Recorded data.
--------------------------------------------------
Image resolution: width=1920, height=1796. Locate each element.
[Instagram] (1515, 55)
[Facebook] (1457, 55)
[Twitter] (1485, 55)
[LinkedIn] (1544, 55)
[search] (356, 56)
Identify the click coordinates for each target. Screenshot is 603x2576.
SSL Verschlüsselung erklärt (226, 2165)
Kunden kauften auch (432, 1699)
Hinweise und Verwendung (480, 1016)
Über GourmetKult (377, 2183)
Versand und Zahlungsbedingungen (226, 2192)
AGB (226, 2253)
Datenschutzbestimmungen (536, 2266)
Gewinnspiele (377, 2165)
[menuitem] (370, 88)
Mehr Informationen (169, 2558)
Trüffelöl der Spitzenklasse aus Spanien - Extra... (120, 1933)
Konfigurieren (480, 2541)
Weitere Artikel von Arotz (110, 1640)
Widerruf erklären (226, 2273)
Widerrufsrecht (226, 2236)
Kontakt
--------------------------------------------------
Work to be completed. Copy out exactly the lines from the one containing "Mehr Informationen (169, 2558)" through the last line above, keeping both end lines.

Answer to this task.
Mehr Informationen (169, 2558)
Trüffelöl der Spitzenklasse aus Spanien - Extra... (120, 1933)
Konfigurieren (480, 2541)
Weitere Artikel von Arotz (110, 1640)
Widerruf erklären (226, 2273)
Widerrufsrecht (226, 2236)
Kontakt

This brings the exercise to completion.